Antioch’s bridge housing for unsheltered residents seeing successes

Antioch’s bridge housing for unsheltered residents seeing successes

Nearly nine months after launching Antioch’s first bridge housing program, the nonprofit that runs it says it has nearly hit its 12-month goal of serving 90 unhoused residents — with dozens more still on a waiting list.

The city’s unhoused resident coordinator, Jazmin Ridley, at a special City Council meeting on Tuesday called the results of the program “great,” noting they have been able to get people, pets and possessions into households and “give them some opportunities.”

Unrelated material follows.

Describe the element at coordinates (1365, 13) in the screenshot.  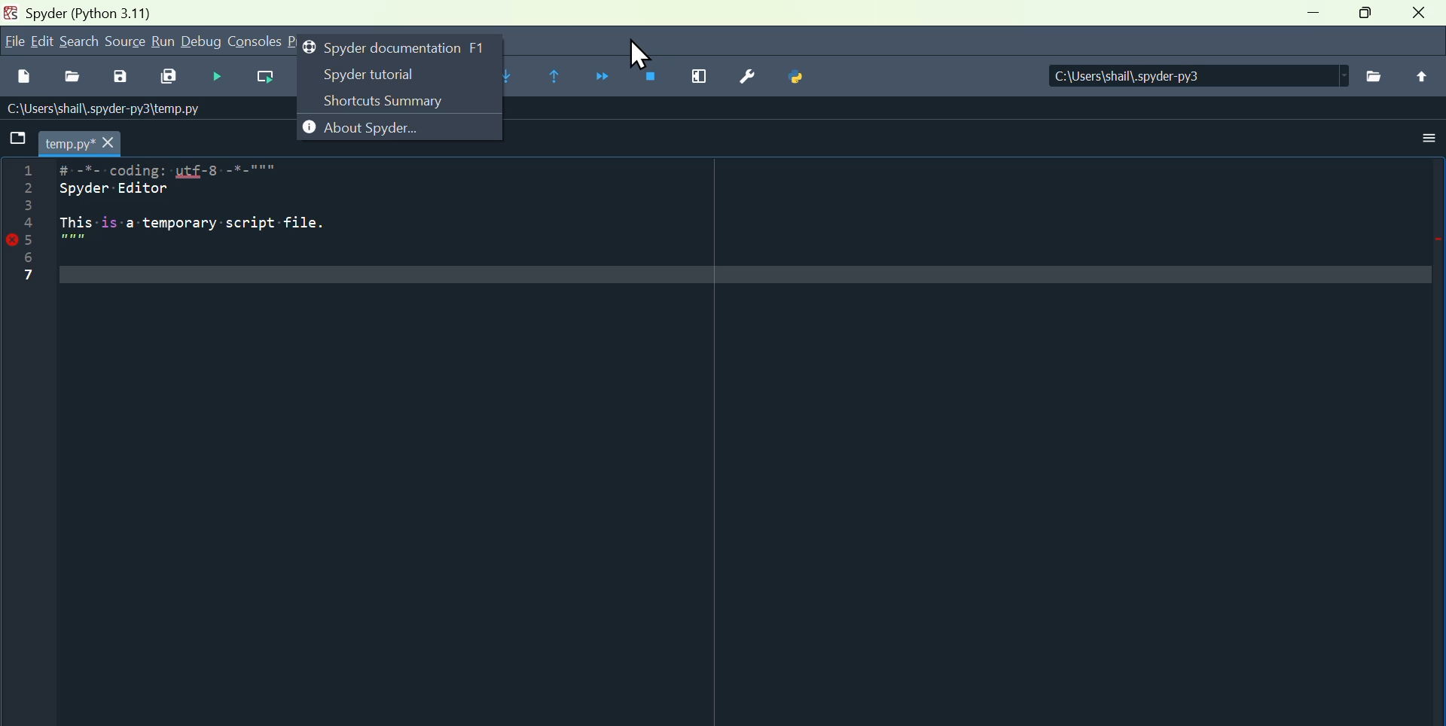
I see `maximize` at that location.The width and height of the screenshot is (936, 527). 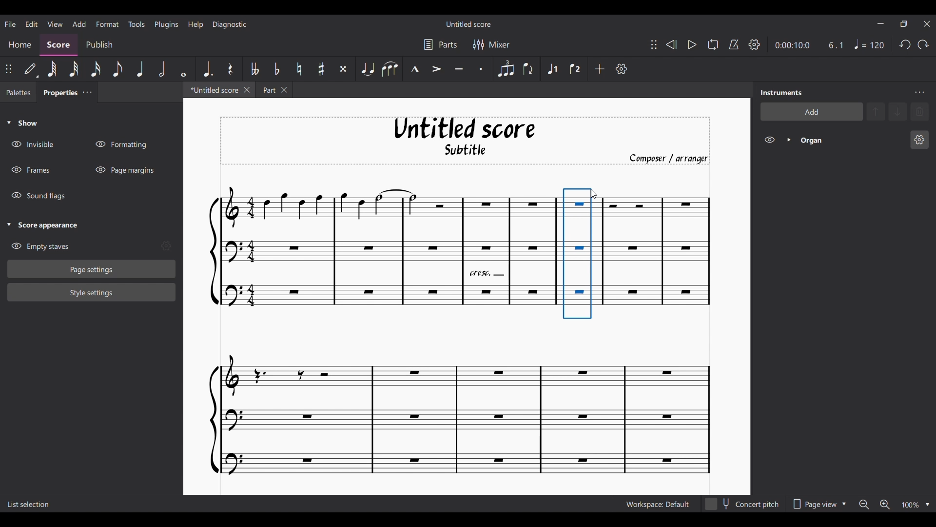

Three years in the making, the transitional housing program opened last May at the former Executive Inn, now Dubbed Opportunity Village, and aims to help unsheltered adults get off the streets and out of encampments. The residents are provided with wrap-around services at the city-leased hotel before they are moved into permanent housing.

“Opportunity Village is a program that is touching dozens of lives in so many positive ways,” Darrell Olson, program manager, told the City Council in an update on Tuesday. “We’re moving quickly and efficiently.”

So far the 32-room Opportunity Village on East 18th Street is running at more than an 80 percent success rate, Olson said, noting his Bay Area Community Services (BACS) nonprofit also helps residents with jobs and down payments at their new homes. By comparison, Contra Costa County’s similar Delta Landing program in Pittsburg has a 74 percent success rate, officials said.

So far, 54 participants have gone through the program, with 42 transitioning to permanent housing and six looking for it now. Another 12 people have either been discharged because they didn’t obey the rules, were violent or simply left. Thirty-four others are currently in the program receiving transitional housing services, Ridley said.

The non-congregational housing center can house 45 residents at a time – and up to 135 a year – who are allowed to stay anywhere from 120 to 180 days, according to staff reports.

“For many of them, it’s their first time, first time having a full-time job, the first time holding their own keys to their own house and they are excited,” Olson said. “I wish I could bring you the videos of the tears of joy, of the smiles, of the hugs, of everything that we are experiencing because you guys said yes to touching lives in positive ways.”

Gary Tia, associate director of programming, added that the program follows all U.S. Department of Housing and Urban Development guidelines and files quarterly reports to the city. A total of 250 are currently on the waitlist, Tia said.

“The need is there and we’re trying our best to help our unhoused population with whatever resources we have,” he said.

Those resources, however, could soon run out as the program was funded with one-time American Rescue Plan Act money, which covers the $1.17 million a year it costs to lease the motel. Those federal funds also provided $2.56 million over two years for BACS to provide the supportive services, including on-site staff around the clock. The contract runs through April 2025.

Ridley added that the city will be seeking state grants to continue the program through the Encampment Resolution Fund, a $750 million-push by Gov. Gavin Newsom’s administration to clear homeless encampments.

Mayor Lamar Hernandez-Thorpe, meanwhile, said he knows of no other city in Contra Costa County that is using its own money to run such a program, which he said has not only aided the unhoused but reduced crime at a hotel that previously had issues with prostitution and drugs.

Not everyone agrees on the location, however. Andrew Becker, a homeless advocate, said the city should move the program to the Economy Inn across the street because it has kitchens.

Antioch resident Frank Sterling, meanwhile, said he thinks more than 250 people, including a longtime unhoused friend, are waiting for a room at Opportunity Village.

“It just gets scary to see my friend slip away as his health and his mental state deteriorate,” Sterling said.

For her part, Councilwoman Lori Ogorchock said while she wanted to help the unhoused, she earlier voted against Opportunity Village because it was only funded on a short-term basis.

“We cannot sustain those programs with the budget that we have,” she said. “I do appreciate the work that you’re doing… but I have to think big picture instead of small picture.”

Opportunity Junction’s program manager has suggested that the city find more funding for the program through the county, which has monies for homeless services.

“I think that it’s very important that we partner with Contra Costa County about the funding streams that they have available,” Olson said.